(New York) - The Taliban's use of landmines and human shields and the Pakistani army's aerial and artillery attacks are placing civilians at unnecessary risk in the continued fighting in Pakistan's Swat valley, Human Rights Watch said today.
Residents in the town of Mingora, the epicenter of the fighting, told Human Rights Watch that Taliban militants have laid landmines in the town and prevented many civilians from fleeing, using them as "human shields" to deter attack. Pakistani forces appeared to have taken insufficient precautionary measures in aerial and artillery attacks that have caused a high loss of civilian life. Human Rights Watch expressed concern that food and medical supplies were not reaching the population in the embattled area.
"The Taliban's use of landmines and human shields is a sorry addition to their long list of abuses in the Swat Valley," said Brad Adams, Asia director at Human Rights Watch. "They urgently need to let civilians leave areas of fighting."
Mian Iftikhar Hussain, information minister in the North-West Frontier Province (NWFP) provincial government, told the media on May 17, 2009, that almost 2 million internally displaced persons had been registered by authorities. The government feared the number would rise by another 500,000 in the coming days as fighting continued. The UN High Commissioner for Refugees, António Guterres, described the situation as, "a massive, massive displacement in the world today." Hundreds of thousands of civilians remain trapped in the Swat valley and adjoining troubled areas, and are unable to leave because of fighting.

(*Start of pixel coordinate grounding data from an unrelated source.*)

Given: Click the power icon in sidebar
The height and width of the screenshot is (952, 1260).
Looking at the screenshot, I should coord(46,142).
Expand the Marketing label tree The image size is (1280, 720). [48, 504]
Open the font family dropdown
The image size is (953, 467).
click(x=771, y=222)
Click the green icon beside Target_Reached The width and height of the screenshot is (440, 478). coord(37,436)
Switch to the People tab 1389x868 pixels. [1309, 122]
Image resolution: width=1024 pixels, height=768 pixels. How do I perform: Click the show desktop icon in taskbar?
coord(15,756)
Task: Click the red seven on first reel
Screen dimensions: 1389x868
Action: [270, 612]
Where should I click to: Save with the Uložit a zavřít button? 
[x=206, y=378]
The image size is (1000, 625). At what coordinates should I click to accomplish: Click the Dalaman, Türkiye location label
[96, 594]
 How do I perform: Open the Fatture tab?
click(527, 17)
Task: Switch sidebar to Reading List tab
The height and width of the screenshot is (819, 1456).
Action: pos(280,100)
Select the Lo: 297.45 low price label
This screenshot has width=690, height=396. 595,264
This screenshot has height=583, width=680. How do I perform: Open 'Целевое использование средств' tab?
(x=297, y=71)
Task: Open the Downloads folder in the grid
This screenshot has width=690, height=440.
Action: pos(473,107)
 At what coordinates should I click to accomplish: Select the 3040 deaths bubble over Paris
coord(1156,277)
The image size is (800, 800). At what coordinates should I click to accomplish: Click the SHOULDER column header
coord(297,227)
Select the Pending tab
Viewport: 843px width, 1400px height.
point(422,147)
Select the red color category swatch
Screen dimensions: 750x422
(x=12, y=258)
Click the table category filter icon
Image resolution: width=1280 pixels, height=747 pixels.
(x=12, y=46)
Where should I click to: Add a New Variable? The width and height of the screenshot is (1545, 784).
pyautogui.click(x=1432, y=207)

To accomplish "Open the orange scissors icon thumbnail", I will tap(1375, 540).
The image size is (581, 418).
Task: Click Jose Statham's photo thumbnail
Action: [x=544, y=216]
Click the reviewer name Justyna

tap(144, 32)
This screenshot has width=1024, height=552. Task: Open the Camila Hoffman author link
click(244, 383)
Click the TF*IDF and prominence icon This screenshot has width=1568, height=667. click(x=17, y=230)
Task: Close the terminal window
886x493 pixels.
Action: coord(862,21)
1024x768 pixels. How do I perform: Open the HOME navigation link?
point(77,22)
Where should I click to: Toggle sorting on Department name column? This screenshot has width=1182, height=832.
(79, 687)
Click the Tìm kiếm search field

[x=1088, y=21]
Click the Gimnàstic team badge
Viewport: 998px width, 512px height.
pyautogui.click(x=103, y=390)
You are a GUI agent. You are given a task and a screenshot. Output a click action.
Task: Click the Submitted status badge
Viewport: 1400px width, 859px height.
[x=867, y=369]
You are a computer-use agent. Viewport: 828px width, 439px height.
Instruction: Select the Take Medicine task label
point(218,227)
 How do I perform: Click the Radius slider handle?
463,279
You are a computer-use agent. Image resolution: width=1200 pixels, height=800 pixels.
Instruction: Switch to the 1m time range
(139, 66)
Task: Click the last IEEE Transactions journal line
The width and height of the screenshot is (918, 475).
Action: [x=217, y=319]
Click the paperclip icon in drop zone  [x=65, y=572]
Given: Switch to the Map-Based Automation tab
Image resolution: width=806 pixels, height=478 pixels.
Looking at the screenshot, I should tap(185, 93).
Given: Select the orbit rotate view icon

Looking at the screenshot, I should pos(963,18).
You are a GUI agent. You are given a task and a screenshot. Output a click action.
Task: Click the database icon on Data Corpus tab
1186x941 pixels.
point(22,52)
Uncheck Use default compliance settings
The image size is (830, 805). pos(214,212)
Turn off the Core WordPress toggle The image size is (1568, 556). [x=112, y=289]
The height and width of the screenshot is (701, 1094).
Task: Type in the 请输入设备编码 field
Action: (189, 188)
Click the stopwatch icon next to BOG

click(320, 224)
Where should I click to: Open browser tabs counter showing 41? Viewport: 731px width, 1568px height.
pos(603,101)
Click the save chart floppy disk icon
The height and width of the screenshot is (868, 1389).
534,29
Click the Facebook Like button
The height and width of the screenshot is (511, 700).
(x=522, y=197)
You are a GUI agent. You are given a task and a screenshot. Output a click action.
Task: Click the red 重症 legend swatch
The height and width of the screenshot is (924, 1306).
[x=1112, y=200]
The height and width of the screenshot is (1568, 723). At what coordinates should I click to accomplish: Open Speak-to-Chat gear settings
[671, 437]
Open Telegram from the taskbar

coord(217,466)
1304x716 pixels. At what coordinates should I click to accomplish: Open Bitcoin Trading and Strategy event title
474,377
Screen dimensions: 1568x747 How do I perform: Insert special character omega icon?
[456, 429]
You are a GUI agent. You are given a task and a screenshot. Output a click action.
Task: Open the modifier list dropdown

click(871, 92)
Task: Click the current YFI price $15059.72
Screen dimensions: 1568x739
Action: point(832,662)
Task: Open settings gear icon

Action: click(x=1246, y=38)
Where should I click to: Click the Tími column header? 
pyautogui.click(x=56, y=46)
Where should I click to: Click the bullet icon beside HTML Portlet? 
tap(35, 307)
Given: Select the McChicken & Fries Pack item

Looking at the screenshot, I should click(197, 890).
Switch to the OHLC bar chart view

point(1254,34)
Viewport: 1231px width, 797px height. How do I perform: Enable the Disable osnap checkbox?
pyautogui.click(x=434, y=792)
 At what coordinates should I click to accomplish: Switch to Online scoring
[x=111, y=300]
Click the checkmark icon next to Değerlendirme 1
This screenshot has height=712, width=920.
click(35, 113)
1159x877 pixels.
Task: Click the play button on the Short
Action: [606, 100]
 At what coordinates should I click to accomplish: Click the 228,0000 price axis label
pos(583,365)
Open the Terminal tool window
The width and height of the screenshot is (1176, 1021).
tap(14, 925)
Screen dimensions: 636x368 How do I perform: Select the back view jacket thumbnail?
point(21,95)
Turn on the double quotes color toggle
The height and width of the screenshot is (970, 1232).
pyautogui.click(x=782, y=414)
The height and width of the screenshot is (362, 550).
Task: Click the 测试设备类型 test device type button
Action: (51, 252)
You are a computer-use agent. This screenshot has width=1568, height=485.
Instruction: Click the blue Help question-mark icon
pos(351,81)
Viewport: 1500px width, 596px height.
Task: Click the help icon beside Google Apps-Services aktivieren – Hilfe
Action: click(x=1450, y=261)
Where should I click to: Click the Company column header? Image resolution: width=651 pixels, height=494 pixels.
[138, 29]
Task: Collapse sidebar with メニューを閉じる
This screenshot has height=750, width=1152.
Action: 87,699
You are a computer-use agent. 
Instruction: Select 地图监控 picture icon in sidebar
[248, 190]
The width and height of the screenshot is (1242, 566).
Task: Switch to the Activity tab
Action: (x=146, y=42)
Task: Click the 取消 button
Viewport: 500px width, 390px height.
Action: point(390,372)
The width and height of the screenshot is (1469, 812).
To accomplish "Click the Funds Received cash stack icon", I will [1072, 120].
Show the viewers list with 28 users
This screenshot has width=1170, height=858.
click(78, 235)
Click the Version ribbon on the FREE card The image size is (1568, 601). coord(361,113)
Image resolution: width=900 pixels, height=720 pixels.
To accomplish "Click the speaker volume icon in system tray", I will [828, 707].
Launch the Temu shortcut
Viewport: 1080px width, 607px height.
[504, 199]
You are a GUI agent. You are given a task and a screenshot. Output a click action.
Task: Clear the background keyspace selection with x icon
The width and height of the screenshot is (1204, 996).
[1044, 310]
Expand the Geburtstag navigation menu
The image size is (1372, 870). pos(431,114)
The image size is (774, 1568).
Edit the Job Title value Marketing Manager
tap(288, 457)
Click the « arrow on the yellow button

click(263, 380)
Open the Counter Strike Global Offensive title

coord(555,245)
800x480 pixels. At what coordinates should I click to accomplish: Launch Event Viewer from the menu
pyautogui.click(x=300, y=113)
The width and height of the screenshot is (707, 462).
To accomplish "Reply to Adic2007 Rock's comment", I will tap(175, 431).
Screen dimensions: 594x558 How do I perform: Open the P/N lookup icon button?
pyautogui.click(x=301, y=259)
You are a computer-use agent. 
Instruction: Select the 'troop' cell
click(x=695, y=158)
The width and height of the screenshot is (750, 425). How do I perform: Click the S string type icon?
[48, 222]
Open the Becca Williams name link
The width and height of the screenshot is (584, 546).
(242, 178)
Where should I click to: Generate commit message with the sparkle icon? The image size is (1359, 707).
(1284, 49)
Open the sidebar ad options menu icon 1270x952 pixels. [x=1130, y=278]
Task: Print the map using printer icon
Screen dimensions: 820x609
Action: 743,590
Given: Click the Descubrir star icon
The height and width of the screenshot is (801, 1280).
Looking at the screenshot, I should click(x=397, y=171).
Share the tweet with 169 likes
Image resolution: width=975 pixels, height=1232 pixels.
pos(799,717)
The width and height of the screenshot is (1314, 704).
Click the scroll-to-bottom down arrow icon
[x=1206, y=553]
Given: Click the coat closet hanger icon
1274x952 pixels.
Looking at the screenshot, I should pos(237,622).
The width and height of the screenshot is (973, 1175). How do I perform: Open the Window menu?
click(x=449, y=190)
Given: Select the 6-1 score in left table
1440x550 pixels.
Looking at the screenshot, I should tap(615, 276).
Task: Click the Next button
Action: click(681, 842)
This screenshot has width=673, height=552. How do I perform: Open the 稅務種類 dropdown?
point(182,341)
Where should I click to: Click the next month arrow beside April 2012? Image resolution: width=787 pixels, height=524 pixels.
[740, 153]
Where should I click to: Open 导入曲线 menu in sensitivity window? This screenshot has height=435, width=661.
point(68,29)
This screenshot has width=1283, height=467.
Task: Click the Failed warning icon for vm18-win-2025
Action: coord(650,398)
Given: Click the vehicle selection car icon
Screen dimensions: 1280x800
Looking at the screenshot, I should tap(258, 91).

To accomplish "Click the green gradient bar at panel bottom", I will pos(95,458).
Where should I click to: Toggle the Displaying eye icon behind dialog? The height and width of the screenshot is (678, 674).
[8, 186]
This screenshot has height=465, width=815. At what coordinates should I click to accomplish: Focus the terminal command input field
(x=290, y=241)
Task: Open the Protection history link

Mingora residents told Human Rights Watch that fewer than 10,000 civilians remain in Mingora. Taliban forces have prevented many from leaving, while others are too infirm or poor, or are unwilling to leave. Several thousand Taliban remain in the town. The Taliban also continued to use battery-operated FM radios and patrols to communicate with residents and impose their authority.
Swat residents still in the valley and people fleeing into the towns of Swabi and Mardan told Human Rights Watch that the Taliban had laid landmines in eight places in Sohrab Khan Chowk, a square in the center of Mingora. Sharifabad, a village near the Haji Baba area about three kilometers from Mingora, has been mined in four places. Residents have seen the landmines being planted, and the Taliban told civilians that they would be blown up if they walked on them. The use of antipersonnel landmines - which are inherently indiscriminate in their targets - and holding civilians as human shields are serious violations of the laws of war, Human Rights Watch said.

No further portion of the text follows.